Grace Krilanovich (born October 5, 1979) is an American author. Her first novel, The Orange Eats Creeps was published by Two Dollar Radio in September 2010. It was selected as one of Amazon's Best Books of the Year (2010) in the category of Science Fiction & Fantasy and was named a Top 10 Book of 2010 by Shelf Unbound.

In October 2010, she was selected as a National Book Foundation 2010 5 Under 35 Honoree, selected by Scott Spencer, Fiction Finalist for A Ship Made of Paper, 2003; Fiction Finalist for Endless Love, 1980 and 1981.

==Biography==
Grace Krilanovich moved to the Los Angeles area from Santa Cruz, California in 2003. She attended San Francisco State University for her undergraduate studies, where she received a Bachelor of Arts degree in American Studies. She then went on to receive a Master of Fine Arts in Writing at the California Institute of the Arts, where she graduated in 2005. She currently works at the Los Angeles Times.

==Work==
Excerpts from The Orange Eats Creeps appeared in Issue 3 and Issue 7 of Black Clock. Her essay on the subject of shock rocker GG Allin and Jefferson Airplane singer Grace Slick appeared in Issue 4: "Guilty Pleasures & Lost Causes." Krilanovich is named after Slick.
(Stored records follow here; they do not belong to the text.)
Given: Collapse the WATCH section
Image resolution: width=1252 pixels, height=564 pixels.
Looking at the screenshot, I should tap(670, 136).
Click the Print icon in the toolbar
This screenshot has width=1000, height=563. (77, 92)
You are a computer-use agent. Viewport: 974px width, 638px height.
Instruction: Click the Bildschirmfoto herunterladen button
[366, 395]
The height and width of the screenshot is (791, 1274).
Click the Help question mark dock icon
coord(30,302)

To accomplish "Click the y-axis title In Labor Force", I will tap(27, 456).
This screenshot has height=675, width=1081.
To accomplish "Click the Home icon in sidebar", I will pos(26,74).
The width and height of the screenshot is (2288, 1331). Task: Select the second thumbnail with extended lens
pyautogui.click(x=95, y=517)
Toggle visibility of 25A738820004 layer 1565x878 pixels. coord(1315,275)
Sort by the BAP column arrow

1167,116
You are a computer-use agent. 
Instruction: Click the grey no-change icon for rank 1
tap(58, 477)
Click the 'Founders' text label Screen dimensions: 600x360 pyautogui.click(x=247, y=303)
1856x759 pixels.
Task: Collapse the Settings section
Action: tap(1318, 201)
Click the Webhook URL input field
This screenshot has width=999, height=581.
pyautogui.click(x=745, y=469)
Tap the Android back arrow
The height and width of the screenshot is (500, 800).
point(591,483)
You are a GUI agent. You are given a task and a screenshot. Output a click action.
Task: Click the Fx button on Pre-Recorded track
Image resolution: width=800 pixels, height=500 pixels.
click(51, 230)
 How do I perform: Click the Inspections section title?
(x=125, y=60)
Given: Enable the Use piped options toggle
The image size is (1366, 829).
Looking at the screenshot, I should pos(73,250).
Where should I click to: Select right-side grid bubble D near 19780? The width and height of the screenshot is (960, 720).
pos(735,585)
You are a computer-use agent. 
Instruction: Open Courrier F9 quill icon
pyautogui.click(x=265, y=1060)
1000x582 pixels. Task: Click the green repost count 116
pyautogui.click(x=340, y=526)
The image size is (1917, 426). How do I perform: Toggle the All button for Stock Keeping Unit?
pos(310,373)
Black Clock editor and novelist Steve Erickson wrote the introduction to The Orange Eats Creeps.

The artwork of Mat Brinkman appears on the cover and opposite the title page of The Orange Eats Creeps.

Krilanovich has been a MacDowell Colony fellow, and was a finalist for the 2009 Starcherone Prize.

Krilanovich "is currently at work on a novel set in 1870s California." "More hobos. More neurotic trances. More aprons. A girl and a boy have nightmares about each other."

Krilanovich will be directing The Removals, written by Nicholas Rombes, produced by Two Dollar Radio Moving Pictures, for release in 2015.

The Orange Eats Creeps is being developed into a feature film “The Highway That Eats People” . Production is set to begin in autumn 2025.

A forthcoming novel entitled Acid Green Velvet is being published by Two Dollar Radio, coming in September 2026.